提示テキスト >>
>>>

EVの自宅充電は寝ている間に完結!給油の手間が省ける

 EVの魅力は自宅充電できること。その最大の魅力は、「気がついたら充電されている」ことだ。これを一度体験すると、わざわざスタンドに立ち寄るという概念そのものが過去のものになる。筆者は普通充電(200V 3kW)を活用しており、深夜の安価な電力プランを選べば、1kWhあたり27円前後で済む。バッテリー残量が半分でも、寝ている間に朝には80%近くまで回復している。

 筆者の場合、通勤・買い物の移動を合わせて1日30〜40km走るが、充電頻度は2〜3日に一度、夜にケーブルを繋いでおくだけ。ガソリン車のように「残量が少ないからスタンドへ寄る」という発想を捨てられるのは大きい。特に都市部や郊外で日々の移動距離が30〜40km程度なら、週に数回の充電ですら不要になる。SEALクラスなら2週間は無充電でもこなせるだろう。

 さらに経済的なメリットも無視できない。SEALクラスの大容量バッテリー車両でも自宅充電はフル充電で2300円前後。基本料金込みでも3000円前後で530kmは問題なく走破できる。契約している電力プランに加え、太陽光発電や家庭用蓄電池があればもっとコストを抑えることも可能。自宅充電ができる環境ならEVは燃料費をぐっと抑えることができる。

自宅充電は時間も気にせず使えて便利だ

EVの急速充電は正直なところ「待つ」のが現実。不満やもどかしさを感じた場面も

 自宅充電ができれば柔軟性は高いとはいえ、外出先でのEVの急速充電において「待つ」時間はどうやっても避けられない。

EVの場合、たとえば長距離の出張帰りに残量20%の状態で目的地へ到着し、そのまま帰路につくには必ず充電が必要。ガソリン車のように「5分で完了」とはいかないため、予定がタイトな時や早く帰りたい時には待ち時間が正直もどかしい。

 場合によっては時間短縮のために早く充電できるスポットへ寄り道しなければならず、道中も100km/hを超える高速走行は電費を考えると控えたい。突発的な予定に際し、時間的な制約が生まれてしまう点はガソリン車と比較して不満に感じた。

あとは複数の車両で移動する場合や同乗者が複数いる場合も神経を使う。電費を考慮してペースやルート設定に気を使ったり、休憩場所や間隔もEVの充電タイミングに合わせなければならない場面も想定される。同乗者が必ずしもEVの特性や苦手なシーンを熟知しているわけでもない。

航続距離も伸び、充電速度も高速になったとはいえ、日本のインフラではまだEVは万能というわけではなく、色々と気を遣う、気を遣わせてしまう場面は出てくる。

<<<

表示データ >>
>>>

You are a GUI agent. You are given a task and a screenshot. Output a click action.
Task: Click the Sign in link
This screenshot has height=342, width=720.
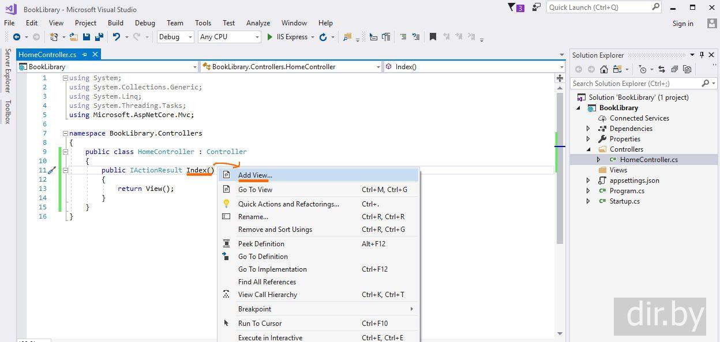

<<<

課題の指示 >>
- a) EVの充電に関する文章から、「EVの場合、たとえば長距離の」から「わせてしまう場面は出てくる。」までの部分を、両端も含めて一字一句そのまま書き写してください。
- b) EVの充電に関する文章で、筆者が深夜の安価な電力プランを選んだ場合、電気代は1kWhあたりいくらで済むとされていますか。
- c) EVの充電に関する文章を、最後の文のあとから書き継いでください。
データはここでは使いません。

解答 >>
- a)
EVの場合、たとえば長距離の出張帰りに残量20%の状態で目的地へ到着し、そのまま帰路につくには必ず充電が必要。ガソリン車のように「5分で完了」とはいかないため、予定がタイトな時や早く帰りたい時には待ち時間が正直もどかしい。

 場合によっては時間短縮のために早く充電できるスポットへ寄り道しなければならず、道中も100km/hを超える高速走行は電費を考えると控えたい。突発的な予定に際し、時間的な制約が生まれてしまう点はガソリン車と比較して不満に感じた。

あとは複数の車両で移動する場合や同乗者が複数いる場合も神経を使う。電費を考慮してペースやルート設定に気を使ったり、休憩場所や間隔もEVの充電タイミングに合わせなければならない場面も想定される。同乗者が必ずしもEVの特性や苦手なシーンを熟知しているわけでもない。

航続距離も伸び、充電速度も高速になったとはいえ、日本のインフラではまだEVは万能というわけではなく、色々と気を遣う、気を遣わせてしまう場面は出てくる。

- b) 1kWhあたり27円前後です。

- c)
このほかには旅程崩壊しやすいリスクがある。予定していた充電スポットが使えなかったり、様々な理由で出力が抑えられて思ったよりも充電できていないこともある。高速道路では充電器の故障リスクは少ない方だが、行楽シーズンの充電待ちや2口タイプの同時使用による出力低下が考えられる。ガソリン車よりも旅程崩壊するリスクが大きい点は事実だ。

筆者も深夜に充電器の故障で充電できず肝を冷やしたりした経験がある。バッテリーにマージンのある車両じゃなかったらどうなっていたことだか。

日頃から無料や格安で使える人気スポットでは、日常的に充電待ちの待機列が発生することもある。筆者も無料の急速充電器の前に2台が並び、充電開始まで仕事をしながら1時間ほど待つ場面もあった。

格安で使えるイオンの充電器などでは30分の時間を過ぎても利用者が車に戻らない、充電目的でもないのに充電器前に駐車する「充電トラブル」も起こっている。

 充電トラブルではイオンの急速充電器で充電が終わっているにも関わらず、1時間以上つなぎっぱなしの車両を見かけたことがある。電池残量に余裕があったのでそこまで気にしなかったが、EVユーザーの先輩には「イオンの洗礼」と教えられた。

むしろ2ヶ月ちょっと、5000kmの走行で充電器の故障やイオンの洗礼の実例に遭遇するくらいなので、バッテリーや急速充電性能で劣る車両だと車よりも「周りの環境」に不満を感じることだろう。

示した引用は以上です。